Neben dem Lesen unzähliger Bücher – von simpler Belletristik bis zu zähesten wissenschaftlichen Abhandlungen – gehörte natürlich auch das Schreiben zu meinem Leben. Ich schrieb mit Leidenschaft Aufsätze in der Grundschule, interpretierte und analysierte Prosa auf dem Gymnasium, ich schrieb viele Hausarbeiten mit noch viel mehr Seiten und eine Magisterarbeit, ich schrieb Artikel für die Lokalzeitungen, bei denen ich Praktikantin war, profilierte mich im Bereich Öffentlichkeitsarbeit, war Pressesprecherin für ein Jobcenter und ein Krankenhaus und bin heute PR-Direktorin . Mit dem vollkommenen Eintritt in die Erwerbswelt war es ziemlich vorbei mit dem vielen Lesen. Die Zeit fehlte, die verbliebene Zeit nach Feierabend war das Gehirn nicht mehr willig, meist noch nicht einmal für einen Krimi.
In den ersten Monaten meiner Elternzeit holte ich einiges auf und schwelgte während stundenlanger Stillsessions mit nur kurzen Unterbrechungen in den dicksten Wälzern. Nach Wiederaufnahme der Erwerbstätigkeit als nun zusätzlich Mutter zeigte sich das Gehirn nach Feierabend, der nun zwischen 20 und 21 Uhr nach der Erledigung aller beruflichen, mütterlichen und haushaltlichen Pflichten eintritt, nicht unbedingt williger, Texte über das Niveau gängiger Zeitschriften hinaus aufzunehmen. Nicht schlimm – immerhin ermöglicht mir mein Beruf den täglichen Umgang mit Texten. Ist ein Text fertig geschrieben, sehe ich ihn durch die gleichen Augen, wie ein Tischler das fertige Möbelstück oder ein Landwirt das bestellte Feld und empfinde: Zufriedenheit, etwas geschaffen zu haben.

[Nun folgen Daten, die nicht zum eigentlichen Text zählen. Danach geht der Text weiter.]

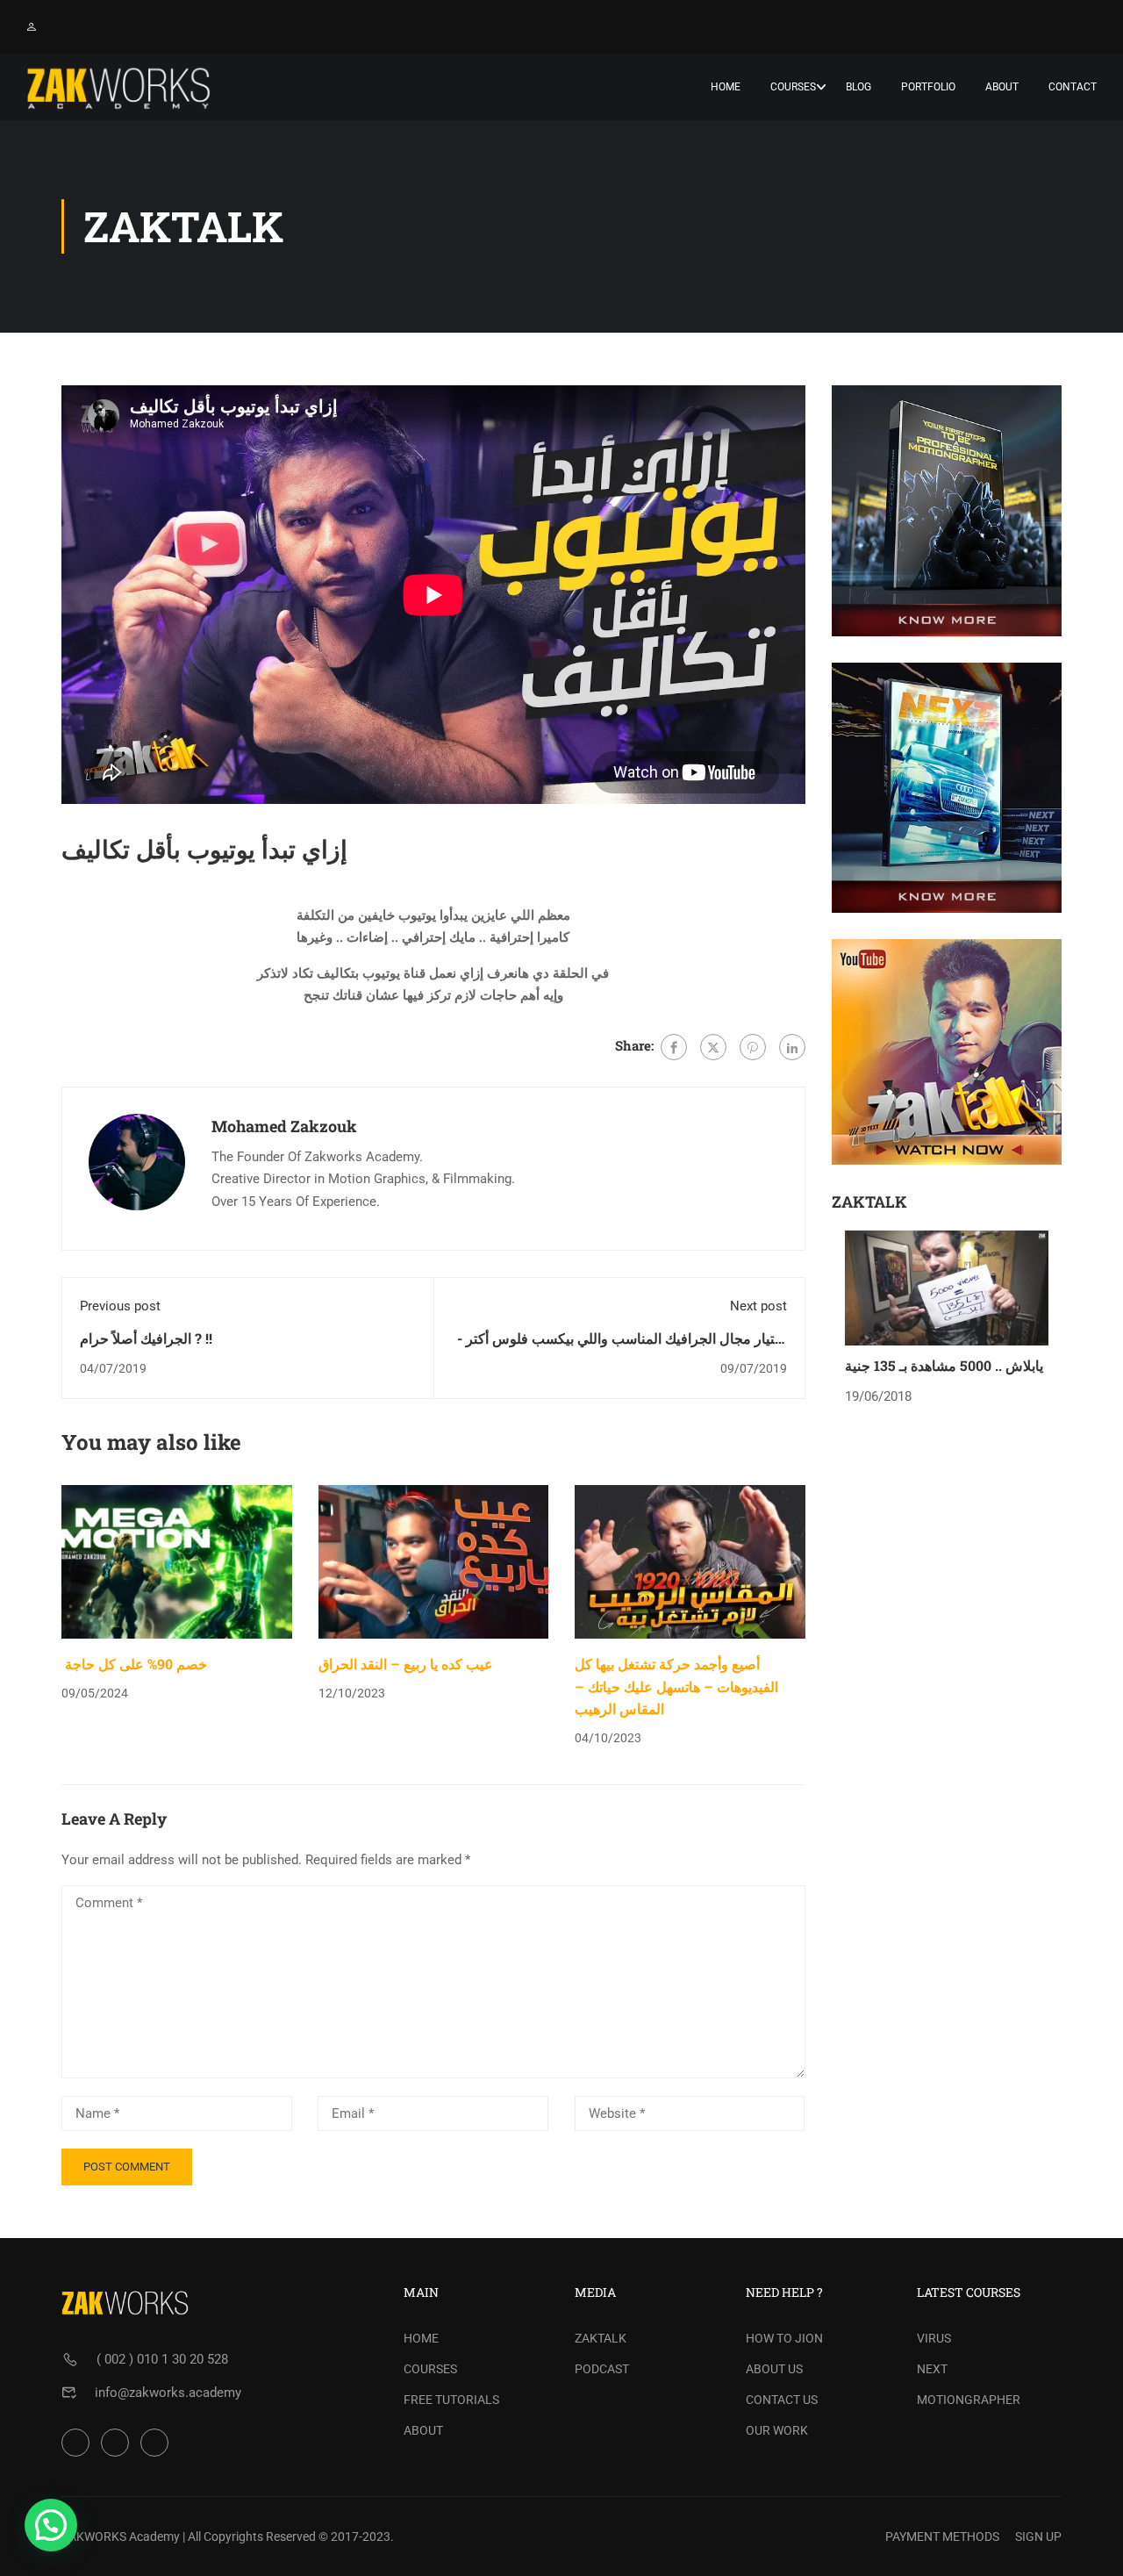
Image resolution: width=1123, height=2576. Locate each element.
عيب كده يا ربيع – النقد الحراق (405, 1663)
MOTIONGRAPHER (968, 2400)
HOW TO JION (784, 2338)
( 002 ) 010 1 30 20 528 (162, 2359)
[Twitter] (713, 1047)
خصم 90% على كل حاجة (134, 1663)
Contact (1072, 87)
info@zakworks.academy (168, 2392)
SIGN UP (1038, 2536)
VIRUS (934, 2338)
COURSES (430, 2369)
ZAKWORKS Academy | (123, 2536)
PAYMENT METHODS (942, 2536)
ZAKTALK (600, 2338)
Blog (858, 87)
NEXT (932, 2369)
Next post (758, 1306)
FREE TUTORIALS (451, 2400)
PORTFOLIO (928, 87)
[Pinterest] (753, 1047)
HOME (421, 2338)
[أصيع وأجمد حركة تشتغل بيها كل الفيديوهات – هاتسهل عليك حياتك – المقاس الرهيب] (690, 1561)
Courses (793, 87)
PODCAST (602, 2369)
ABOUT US (774, 2369)
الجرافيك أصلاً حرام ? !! (146, 1338)
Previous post (120, 1306)
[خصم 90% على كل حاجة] (176, 1561)
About (1002, 87)
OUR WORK (777, 2430)
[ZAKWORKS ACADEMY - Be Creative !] (118, 87)
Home (725, 87)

Für die kindliche Welt der Bücher habe ich nun ebenfalls wieder eine Eintrittskarte. Mein 21 Monate alter Sohn liebt seine Bücher, er blättert darin – mit uns oder allein, entdeckt mit ihrer Hilfe die Welt, in der es noch nicht um gesellschaftliche Phänomene, sondern das Erkennen von Wauwaus, Affen und orangefarbenen Baggern geht sowie das Hasenkind, das nun schlafen geht. Wie unfassbar groß muss ihm meine Büchersammlung heute erscheinen, im Regal im Wohnzimmer, wie früher bei meinen Eltern.
Um für Oscar die richtigen Bücher zu kaufen, ließ ich mich neulich erstmals wieder in einer Buchhandlung beraten und wurde daran erinnert, wie wichtig diese Oasen der Geschichten und Sprache sind. Es ist ein kleiner Buchladen in einer kleinen Stadt, deren Fußgängerzone nicht besser dasteht als die Einkaufsstraßen in all den anderen kleinen Städten. Die Buchhandlung gehört Bettine Saabel, heißt auch Buchhandlung Saabel und befindet sich in Bad Driburg am Teutoburger Wald in Ostwestfalen. Wenn Bettine Saabel über ein Buch erzählt, könnte ich stundenlang zuhören. Sie erzählt von jedem Buch, als sei es ihr Liebstes. Und sie empfahl mir treffsicher genau das richtige Buch für Oscar. Das hätte Amazon natürlich nicht gekonnt. Ich werde jetzt wieder öfter im Buchladen kaufen. In der Buchhandlung Saabel, wo deren Inhaberin regelmäßig Lese- und Spieltage für Kinder veranstaltet, die so liebevoll dekoriert ist und die nach Büchern riecht.